A little additional infor :
Recurrent cancer is when cancer returns or develops again after all visible evidence of a tumor has been eradicated through treatment. Locally recurrent recurs at the area of the original or primary tumor. Distant recurrence recurs as metastases. According to coding guidelines, recurrent primary cancer (locally recurrent) is coded as a primary malignancy of the stated site (AHA Coding Clinic for ICD-9-CM, 1985, May-June, pages 9-12). If the cancer recurs as metastases, assign a metastatic code for the specified site.

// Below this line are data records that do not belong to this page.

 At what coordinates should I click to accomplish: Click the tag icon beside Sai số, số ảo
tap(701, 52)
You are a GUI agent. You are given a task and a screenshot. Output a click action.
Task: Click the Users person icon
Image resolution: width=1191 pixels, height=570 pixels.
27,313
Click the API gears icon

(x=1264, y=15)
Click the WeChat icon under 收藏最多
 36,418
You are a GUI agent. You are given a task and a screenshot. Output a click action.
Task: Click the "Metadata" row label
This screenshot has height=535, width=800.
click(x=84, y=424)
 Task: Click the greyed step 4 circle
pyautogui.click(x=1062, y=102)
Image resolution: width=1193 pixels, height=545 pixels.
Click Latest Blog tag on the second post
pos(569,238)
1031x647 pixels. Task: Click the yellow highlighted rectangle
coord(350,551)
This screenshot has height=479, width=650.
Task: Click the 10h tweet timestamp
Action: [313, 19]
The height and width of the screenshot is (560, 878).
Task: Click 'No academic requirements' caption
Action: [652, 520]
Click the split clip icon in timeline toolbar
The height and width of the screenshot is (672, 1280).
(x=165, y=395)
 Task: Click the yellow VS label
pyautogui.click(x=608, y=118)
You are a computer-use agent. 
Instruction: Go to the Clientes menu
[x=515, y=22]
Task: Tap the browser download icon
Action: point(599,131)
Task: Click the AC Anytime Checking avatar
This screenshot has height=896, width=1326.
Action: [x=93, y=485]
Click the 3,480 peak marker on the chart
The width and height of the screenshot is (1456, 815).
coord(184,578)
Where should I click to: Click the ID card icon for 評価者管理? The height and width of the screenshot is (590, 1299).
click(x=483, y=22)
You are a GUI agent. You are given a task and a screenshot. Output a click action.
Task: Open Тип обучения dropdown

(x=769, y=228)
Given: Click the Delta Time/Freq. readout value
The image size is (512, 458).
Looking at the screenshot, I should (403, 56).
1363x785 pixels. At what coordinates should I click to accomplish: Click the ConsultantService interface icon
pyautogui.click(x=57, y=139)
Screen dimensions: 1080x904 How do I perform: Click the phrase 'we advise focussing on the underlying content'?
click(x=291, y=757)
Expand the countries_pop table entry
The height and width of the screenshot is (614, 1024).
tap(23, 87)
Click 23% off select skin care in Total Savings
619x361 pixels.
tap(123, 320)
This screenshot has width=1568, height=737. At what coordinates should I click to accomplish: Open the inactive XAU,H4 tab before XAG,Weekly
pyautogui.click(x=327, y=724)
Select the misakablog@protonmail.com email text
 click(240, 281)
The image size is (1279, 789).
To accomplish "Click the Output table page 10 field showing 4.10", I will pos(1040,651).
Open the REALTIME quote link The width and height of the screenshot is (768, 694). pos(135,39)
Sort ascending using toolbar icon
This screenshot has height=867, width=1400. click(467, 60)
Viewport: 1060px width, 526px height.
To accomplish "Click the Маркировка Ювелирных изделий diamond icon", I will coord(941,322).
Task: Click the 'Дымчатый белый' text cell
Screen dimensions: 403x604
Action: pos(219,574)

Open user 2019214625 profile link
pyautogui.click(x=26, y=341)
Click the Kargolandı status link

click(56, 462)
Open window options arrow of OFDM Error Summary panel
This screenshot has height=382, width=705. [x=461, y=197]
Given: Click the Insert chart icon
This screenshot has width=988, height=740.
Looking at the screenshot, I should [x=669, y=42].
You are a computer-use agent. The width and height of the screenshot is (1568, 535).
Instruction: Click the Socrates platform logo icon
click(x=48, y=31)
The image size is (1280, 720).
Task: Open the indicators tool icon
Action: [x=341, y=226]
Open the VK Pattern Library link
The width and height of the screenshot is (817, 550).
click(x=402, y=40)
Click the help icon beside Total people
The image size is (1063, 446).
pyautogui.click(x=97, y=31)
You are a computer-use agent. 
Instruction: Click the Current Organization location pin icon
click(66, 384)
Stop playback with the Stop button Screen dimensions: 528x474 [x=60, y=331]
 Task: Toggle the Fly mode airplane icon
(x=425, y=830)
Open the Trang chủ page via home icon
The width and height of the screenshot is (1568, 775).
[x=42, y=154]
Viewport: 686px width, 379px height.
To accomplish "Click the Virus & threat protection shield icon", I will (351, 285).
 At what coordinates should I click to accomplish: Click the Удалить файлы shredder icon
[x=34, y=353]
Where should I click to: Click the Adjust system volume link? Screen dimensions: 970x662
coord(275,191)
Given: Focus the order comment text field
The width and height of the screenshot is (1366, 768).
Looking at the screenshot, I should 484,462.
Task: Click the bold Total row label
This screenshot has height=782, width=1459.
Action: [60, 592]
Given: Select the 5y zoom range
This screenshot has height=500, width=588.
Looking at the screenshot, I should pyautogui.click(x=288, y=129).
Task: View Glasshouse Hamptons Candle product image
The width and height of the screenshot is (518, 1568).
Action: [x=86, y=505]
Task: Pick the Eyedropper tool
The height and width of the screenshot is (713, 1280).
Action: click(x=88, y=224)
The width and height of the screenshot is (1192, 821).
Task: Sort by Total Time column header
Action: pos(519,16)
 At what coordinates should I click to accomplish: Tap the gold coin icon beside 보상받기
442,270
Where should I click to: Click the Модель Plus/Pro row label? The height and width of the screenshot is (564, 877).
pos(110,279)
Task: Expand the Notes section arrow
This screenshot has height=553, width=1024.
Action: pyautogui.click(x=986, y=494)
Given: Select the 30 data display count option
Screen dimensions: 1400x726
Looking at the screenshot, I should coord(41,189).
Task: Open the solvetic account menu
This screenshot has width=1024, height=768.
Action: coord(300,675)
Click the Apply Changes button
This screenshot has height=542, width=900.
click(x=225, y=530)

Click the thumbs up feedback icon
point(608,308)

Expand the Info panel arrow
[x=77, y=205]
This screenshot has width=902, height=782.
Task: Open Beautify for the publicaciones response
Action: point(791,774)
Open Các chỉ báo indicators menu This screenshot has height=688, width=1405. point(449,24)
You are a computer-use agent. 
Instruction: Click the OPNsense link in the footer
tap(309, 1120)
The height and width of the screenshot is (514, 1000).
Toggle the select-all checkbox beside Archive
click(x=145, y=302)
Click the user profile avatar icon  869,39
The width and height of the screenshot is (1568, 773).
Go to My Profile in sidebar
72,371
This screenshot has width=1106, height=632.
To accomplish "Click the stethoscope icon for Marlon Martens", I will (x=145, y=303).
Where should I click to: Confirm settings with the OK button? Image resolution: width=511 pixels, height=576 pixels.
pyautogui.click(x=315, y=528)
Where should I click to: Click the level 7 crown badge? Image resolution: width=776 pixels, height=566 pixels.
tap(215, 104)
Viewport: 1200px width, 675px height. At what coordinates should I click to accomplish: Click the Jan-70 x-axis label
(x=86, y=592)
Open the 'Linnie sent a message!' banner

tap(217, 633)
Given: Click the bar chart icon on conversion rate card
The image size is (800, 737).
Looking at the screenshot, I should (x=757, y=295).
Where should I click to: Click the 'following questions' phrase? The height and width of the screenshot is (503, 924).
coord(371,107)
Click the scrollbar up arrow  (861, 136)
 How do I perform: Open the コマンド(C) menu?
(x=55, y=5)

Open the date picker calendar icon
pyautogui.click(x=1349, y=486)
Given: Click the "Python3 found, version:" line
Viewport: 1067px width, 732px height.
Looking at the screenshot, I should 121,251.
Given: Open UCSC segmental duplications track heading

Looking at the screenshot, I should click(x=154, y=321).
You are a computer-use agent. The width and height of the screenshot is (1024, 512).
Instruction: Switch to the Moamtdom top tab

Head and neck cancer is malignant tumors of areas in the head and neck with the exception of brain tumors. Sometimes referred to as throat cancer, it accounts for 3% to 5% of all cancers in the United States. The most common cause of head and neck cancer is the excessive use of tobacco (including smokeless tobacco) and alcohol. Other risk factors include sun exposure to lips, radiation to head and neck, nickel dust inhalation, and exposure to asbestos.
Cancers of the head and neck are further identified by the tumor location. The following include some specific locations with the ICD-9-CM code classification in parentheses:
• Oral cavity includes lips (140.x), front two-thirds of the tongue (141.1-141.4), gums (143.x), buccal mucosa (145.0), floor of mouth under the tongue (144.x), hard palate (145.2), and the small area behind the wisdom teeth called retromolar trigone (145.6)
• Salivary glands (142.x) are located under the tongue (sublingual gland), in front of the ears (parotid gland), and in the floor of the mouth (submandibular gland)
• Paranasal sinuses (160.2-160.5)
• Nasal cavity (160.0)
• Nasopharynx (147.x), which is the upper part of the throat behind the nose
• Oropharynx (146.x), which is the middle part of the throat that is behind the mouth and includes the soft palate (145.3), base of tongue (141.0), and tonsils (146.0)
• Hypopharynx (148.x) includes the lower part of the throat
• Larynx (161.x) contains vocal cords and epiglottis
“X” denotes that a fourth-digit subcategory is required to further classify the specified site of the malignancy.
Code 195.0 is assigned when a primary site head and neck malignant neoplasm is diagnosed but the point of origin cannot be determined. Sometimes, cancer is found in the lymph nodes of the upper neck (196.0) when there is no evidence of cancer in other parts of the head and neck. This is called metastatic neck cancer with unseen (occult) primary.
Most head and neck cancers are squamous cell carcinomas, which are tumors that develop in the tissues lining the hollow organs of the body.


----------



## Marisol Pineda (Mar 20, 2014)

*Recurrent Cancer*

Debra:
Excellent reply.
I was looking up in ICD-9 and there is no an aswer about recurrent, unless I missed it. Anyhow, thank you very much you. You are awasome, Marisol Pineda,CPC


----------